Great job, and looks really cool. But here in Texas, that'd be considered impersonating a cop...a big illegal no-no.


----------



## SK808 (Jan 5, 2011)

Same here in hawaii. Not even a ticket, straight to the handcuffs for any blue lights on your car. Your actual fogs won't be affected at all. This is an entirely separate light inside your foglight housing. You wire the led's to a separate power source and a switch so you can turn them off and on at will and you won't lose your foglights.


----------



## Quazar (Apr 28, 2011)

Here in Michigan red or blue are a big NO NO as well. But it looks sweet.


----------



## SK808 (Jan 5, 2011)

And despite the crazy strict law, I've got a semi 'cop't theme going with my car. Blue lights, strobes, a siren and a PA.


----------



## gfxdave99 (Feb 26, 2011)

Honestly if they arent flashing i dont think anybody is going to bother you.


----------



## CHEVYCRUZE RS (Mar 29, 2011)

Yeah exaclty, I find that "law" kinda stupid and pointless. Here in Toronto, blue or red colored fogs arent illegal. Im installing my blue fogs tommorow morning. Pics will be uploaded tommorow!

CHEVYCRUZE RS


----------



## iKermit (Dec 13, 2010)

Red LED would have looked real good  but really feeling the blue looks good. In Miami you can get pulled over for anything so, a no from me, but if i could i would. 

Maybe post a night picture from far showing the front fascia?




CHEVYCRUZE RS said:


> Yeah exaclty, I find that "law" kinda stupid and pointless. Here in Toronto, blue or red colored fogs arent illegal. Im installing my blue fogs tommorow morning. Pics will be uploaded tommorow!
> 
> CHEVYCRUZE RS


 Can't wait man


----------



## SK808 (Jan 5, 2011)

Again tho the thing thats cool about the 'demon eye' mod is that you still have the normal use of your fogs. 

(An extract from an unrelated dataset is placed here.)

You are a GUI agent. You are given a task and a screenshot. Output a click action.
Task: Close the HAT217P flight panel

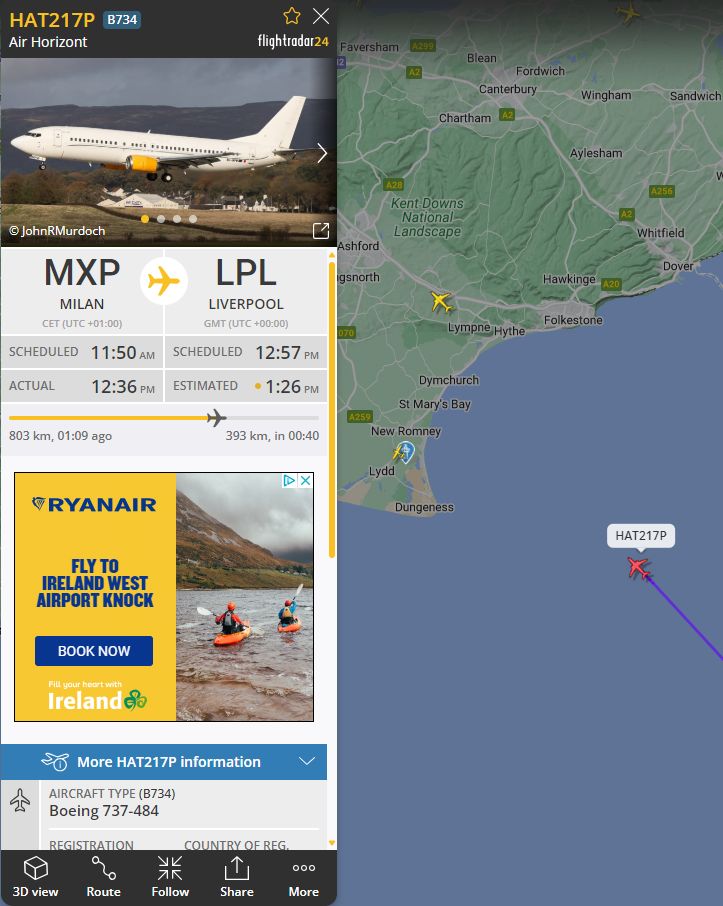click(x=321, y=16)
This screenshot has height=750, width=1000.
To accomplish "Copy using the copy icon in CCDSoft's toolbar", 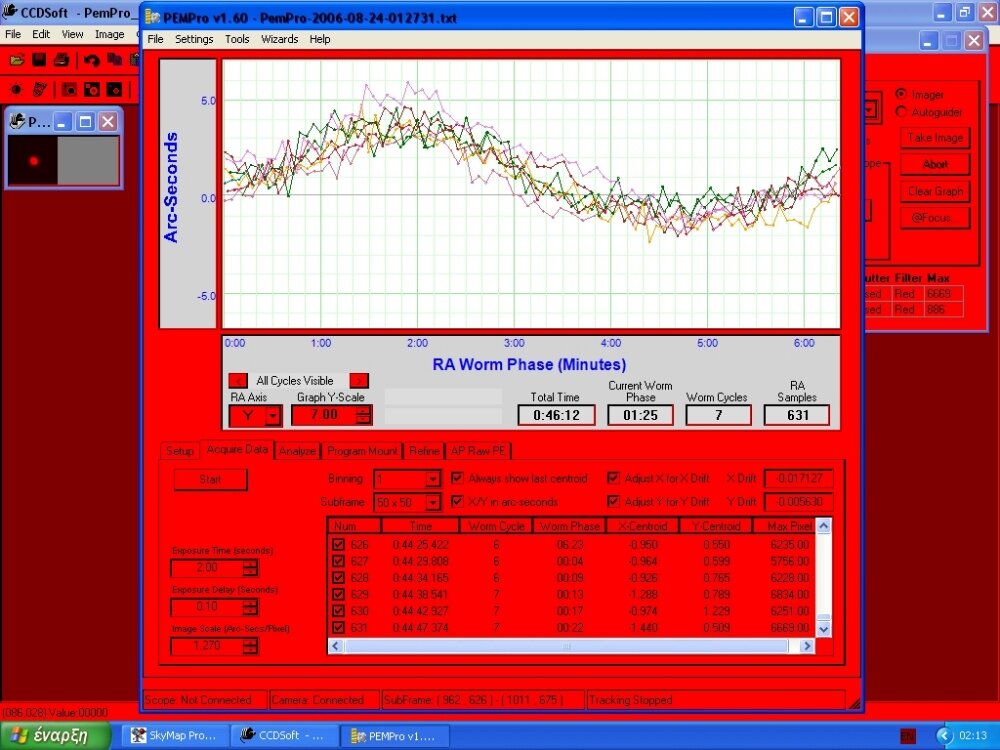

Here's some pics I took last night:


























And then you turn off the blue led's and switch the fogs back on:


----------



## SK808 (Jan 5, 2011)

And One of the guys in my crew has a red and black theme going (black balt with red hightlights) and I've kinda gone with the grey, and black with blue highlights. Thus the blue lights


----------



## osiris10012 (Feb 4, 2011)

looks awesome definitely a cool mod if your at a car show or just hanging with friends in a parking lot. It would be pretty cool looking just sitting there with those demon eyes lit


----------



## CHEVYCRUZE RS (Mar 29, 2011)

yeah very very nice, Im installing my 10000K fog lights this week, had no time over the weekend so somtime this week I will post a whole bunch of new pics  sorry for the wait people


----------



## robertbick (Jan 1, 2011)

10000K??? Way too blue. :signs006:


----------



## getblended (Jun 15, 2011)

All I am gonna say is, FOR WHAT.


----------



## Eric123 (Mar 20, 2011)

CHEVYCRUZE RS said:


> Yeah exaclty, I find that "law" kinda stupid and pointless. Here in Toronto, blue or red colored fogs arent illegal. Im installing my blue fogs tommorow morning. Pics will be uploaded tommorow!
> 
> CHEVYCRUZE RS


Actually they are in Ontario. No vehicle may cast a blue lamp in any direction or a red lamp to the front unless it meets certain requirements. ie. Snow plow, emergency vehicle, police vehicle. Will they bother you if it isn't flashing? Maybe not for a bit but someone could stop you eventually.


----------



## SK808 (Jan 5, 2011)

Eric123 said:


> Actually they are in Ontario. No vehicle may cast a blue lamp in any direction or a red lamp to the front unless it meets certain requirements. ie. Snow plow, emergency vehicle, police vehicle. Will they bother you if it isn't flashing? Maybe not for a bit but someone could stop you eventually.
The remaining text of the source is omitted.